10 años de Raúl

Raúl Castro ha tenido el coraje político de pactar lo que aún no sabemos al detalle con USA; pero el miedo a que los cambios económicos se lo lleven por delante mantiene congelado el alcance real de las reformas planeadas

Con la habilidad propagandística habitual del castrismo y la complicidad de la izquierda sectaria que aún se emociona con el antiimperialismo ajeno, el raulato explica que no ha aplicado el programa de reformas porque no hará terapias de choques que afecten a la población.

Como en todo, es una verdad a medias.
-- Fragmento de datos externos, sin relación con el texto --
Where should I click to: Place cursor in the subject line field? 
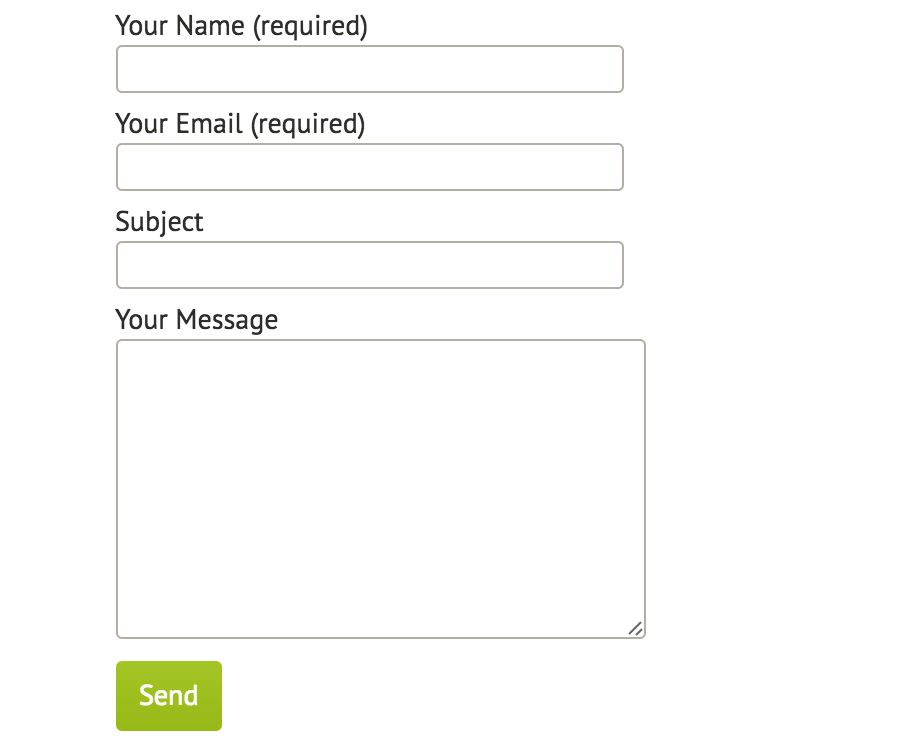[x=369, y=265]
Pues las políticas de choque ya las han hecho desde 1989 hasta la fecha, período en que el noble pueblo cubano ha padecido hambre, exilio e inxilio; pese a ser uno de los mejores capitales humanos de la región.
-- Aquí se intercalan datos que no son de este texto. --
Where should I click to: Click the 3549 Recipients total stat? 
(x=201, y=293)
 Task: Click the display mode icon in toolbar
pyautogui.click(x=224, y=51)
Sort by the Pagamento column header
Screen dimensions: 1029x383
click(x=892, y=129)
Una ventaja que tendrán los gestores del postraulato es que el tardocastrismo ya ha pagado el desgaste político de la demolición de los programas sociales de la revolución.

Pero tendrán que lidiar con el inconveniente de la ansiedad lógica de la gente de conseguir vivir con la normalidad de poder desayunar, comer y cenar y de abrir el grifo sin temor a que no salga agua y darle al interruptor, sin temor a que no haya luz.

Los diez años de raulato han cambiado cosas en Cuba para bien; aunque se mantienen intacta la maquinaria represiva y la incapacidad del castrismo para construir un escenario de independencia real; pues la economía sigue dependiendo de un socio externo y caritativo; que es una especie en peligro de extinción.

Ahora que tanto se habla de paralelismos con la crisis económica de los 90; debido a que Venezuela ha dejado de mandar el petróleo que necesita la isla para funcionar; en aquella crisis, Cuba contaba con su “Reserva de guerra” intacta, que se sacó de almacenes militares y se distribuyó entre la población.

En este verano de 2016, Cuba no cuenta con reservas de guerra ni de paz; y la mayoría de los cubanos ya saben por dónde le entra el agua al coco; pero no pueden mojar el coco porque un gobierno antiguo y miedoso les impide vivir en libertad, tomar sus propias decisiones, aunque se equivoquen; es decir vivir la angustia de elegir.

El paternalismo estatal con réditos políticos solo tiene un inconveniente, que hace falta una economía productiva y eficaz, que posibilita la redistribución de la riqueza; el resto, son ensoñaciones disfrazadas de patriotismo hueco; como esa letanía de Baraguá.

Mientras el miedo anide en el Palacio de la Revolución; Cuba seguirá siendo un potencial de casi todo a 200 kilómetros del mercado más dinámico del mundo; pero con la incertidumbre perenne de lo que pudo haber sido y no fue.

Pero quien no se consuela es porque no quiere; la visita de Obama resituó a Cuba en el mapamundi y ya corren galgos y podencos a hacerse selfies en esa Habana tan pobre y fotogénica.